獲得大量目的蛋白的最簡單最經(jīng)濟的方法是利用原核表達系統(tǒng)表達外源基因。蛋白質(zhì)一直是生物工程研究的一個重要方面,獲得大量純化的蛋白質(zhì)是蛋白質(zhì)理化性質(zhì)與功能研究的基礎(chǔ)。雖然20世紀90年代后有許多實驗室利用哺乳動物細胞來表達外源蛋白,但迄今原核的大腸桿菌表達系統(tǒng)還是最常用的,因為大腸桿菌的遺傳背景清楚,表達高效,經(jīng)濟方便。

實驗流程

1、基因優(yōu)化:靶基因序列設(shè)計,密碼子優(yōu)化并合成目的基因。

2、載體-宿主系統(tǒng)優(yōu)化:根據(jù)蛋白特性構(gòu)建表達載體,轉(zhuǎn)化質(zhì)粒到高效表達的大腸桿菌中。

3、表達條件優(yōu)化:對重組的大腸桿菌進行搖瓶培養(yǎng),并通過SDS-PAGE電泳檢測對表達條件(時間、溫度、IPTG濃度)進行嚴格控制和優(yōu)化。

4、純化蛋白:對表達的蛋白采用親和,離子或凝膠過濾層析等方法進行純化。首選上清,次選蛋白復(fù)性。

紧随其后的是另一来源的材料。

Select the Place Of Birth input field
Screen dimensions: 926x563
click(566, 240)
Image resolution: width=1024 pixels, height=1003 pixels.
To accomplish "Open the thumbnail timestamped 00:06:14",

對實驗用SDS-PAGE和Western Blot驗證目標蛋白純度正確性,按照客戶要求進行分裝或凍干。

客戶須知

1、無污染的質(zhì)粒,最小量不得低于100ng

2、原始質(zhì)粒圖譜及序列文件

3、插入基因后質(zhì)粒的商業(yè)測序報告

4、目標蛋白質(zhì)相關(guān)信息

5、最終蛋白一般保存在常規(guī)的緩沖液中(Tris-HCl,PBS)

6、我們提供Western Blot的檢測服務(wù)

交付標準

1、1-3mg蛋白

2、純度>70%

3、表達菌株

4、實驗報告

適用客戶

本套餐特別適用于已經(jīng)嘗試過蛋白表達小試,結(jié)果為兩種情況1、無表達或表達量偏低2、有表達但蛋白為包涵體。針對此類情況,我們的重點是優(yōu)化表達條件,提高表達量,取得可溶性表達蛋白。

服務(wù)周期      2周